The Associated Press’s latest foreign donor wants to transform journalists into "community activists on climate change." The AP doesn’t seem interested in publicizing that.

The KR Foundation, a Danish nonprofit that seeks the "rapid phase-out of fossil fuels," gave the equivalent of $300,000, to the Associated Press in December 2022, according to the charity’s annual report. Though the AP says it is committed to the "highest practicable degree of transparency" regarding its backers, the news outlet added the KR Foundation to its list of current philanthropic supporters only this month, according to a Washington Free Beacon review of the AP website.

It’s the latest left-wing charity to fund the Associated Press, which says it is read by four billion people each day. Philanthropies that support packing the Supreme Court, defunding the police, and other left-wing initiatives have contributed millions of dollars to the AP in recent years, the Free Beacon reported.

The KR Foundation sees media outlets as prime targets to push its climate agenda. It funds media outlets to "significantly" influence "the media narrative around climate policy." Its grant to the Associated Press, which extends through December 2024, is to be used for the wire service’s Global Scholars Network.

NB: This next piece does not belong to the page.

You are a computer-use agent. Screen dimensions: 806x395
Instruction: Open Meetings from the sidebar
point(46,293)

While the AP says it maintains editorial independence from its deep-pocketed donors, its climate reporting reflects many of the KR Foundation’s core beliefs. A recent AP story about the United Nations' annual climate conference praised negotiators who sought a "phase-out of fossil fuels" in order to save "a planet in peril" that is "dangerously warming." An article last month asked: "How did humans get to the brink of crashing climate?"

Major charitable organizations—the Hewlett Foundation, Rockefeller Foundation, and others—last year began funding the AP’s "sweeping climate journalism initiative" to "infuse climate coverage in all aspects" of the outlet’s reporting.

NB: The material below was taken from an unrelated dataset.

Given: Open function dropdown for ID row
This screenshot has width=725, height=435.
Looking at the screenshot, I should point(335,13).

The AP is one of dozens of organizations the KR Foundation supports as part of its "coordinated effort to phase out fossil fuels." Its initiatives include a public pressure campaign to "get U.S. banks out of fossil fuels." KR Foundation wants to block new oil and gas drilling projects, and has called for "some existing [oil and gas] infrastructure … to be retired early."

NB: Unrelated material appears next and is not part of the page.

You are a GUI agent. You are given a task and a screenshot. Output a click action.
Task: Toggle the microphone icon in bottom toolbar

The KR Foundation awarded the equivalent of more than $488,000 to Children’s Radio Foundation in 2018 to train radio journalists in Africa "as community activists on climate change."

The foundation backs a ban on oil company advertisements in Australia and the Netherlands, and aims to shape the "influence industry" to mount public pressure on major organizations to cut ties with fossil fuels companies. It also funds Law Students for Climate Accountability, a California-based group that pressures law firms "to phase out fossil fuel representation."

The AP has come under scrutiny of late for its liberal slant. AllSides, which tracks media bias, last year changed its rating for the AP from "center" to "leans left," because of bias in the stories it chooses to cover. The AP recently barred its reporters from referring to Hamas as a terrorist organization. The AP, which once shared office space with Hamas in Gaza, came under fire in December for calling Israel’s response to Hamas’s invasion "among the most destructive" military campaigns "in recent history."

The AP and KR Foundation did not respond to requests for comment.